▶ _Source material_
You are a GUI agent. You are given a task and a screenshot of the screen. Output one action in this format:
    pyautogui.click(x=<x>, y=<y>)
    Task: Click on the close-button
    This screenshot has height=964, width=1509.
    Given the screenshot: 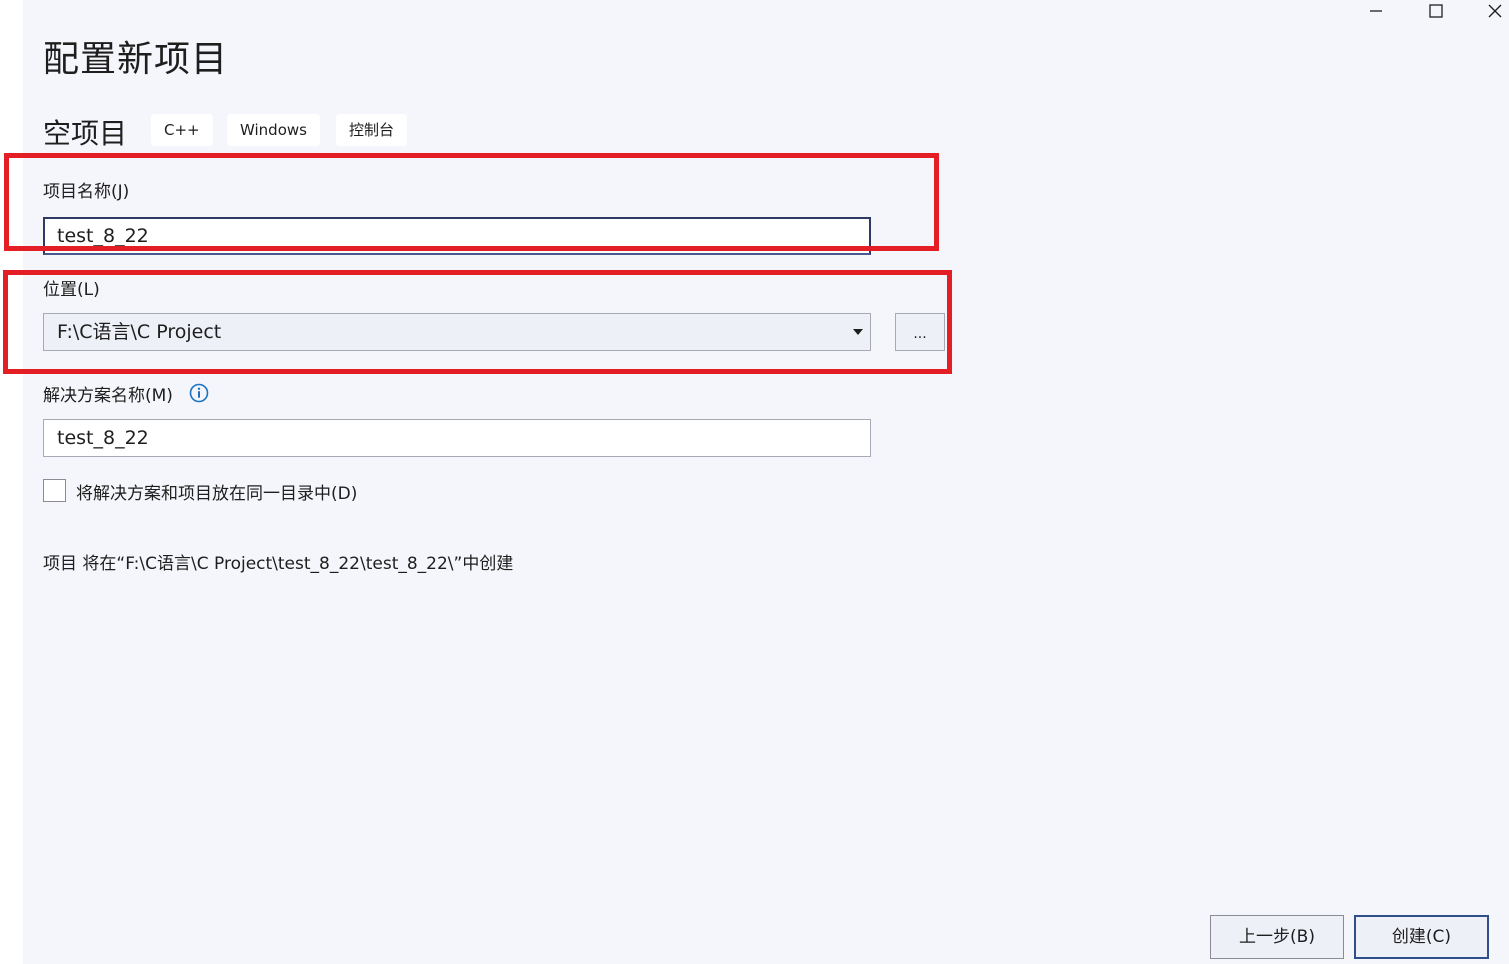 What is the action you would take?
    pyautogui.click(x=1492, y=11)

▶ _Exercise prompt_
Update the records from their start through the line holding "This screenshot has", inclusive, by swapping "close-button" for "minimize-button" and keeping everything else unchanged. Return only those lines.

▶ _Result for this task_
You are a GUI agent. You are given a task and a screenshot of the screen. Output one action in this format:
    pyautogui.click(x=<x>, y=<y>)
    Task: Click on the minimize-button
    This screenshot has height=964, width=1509.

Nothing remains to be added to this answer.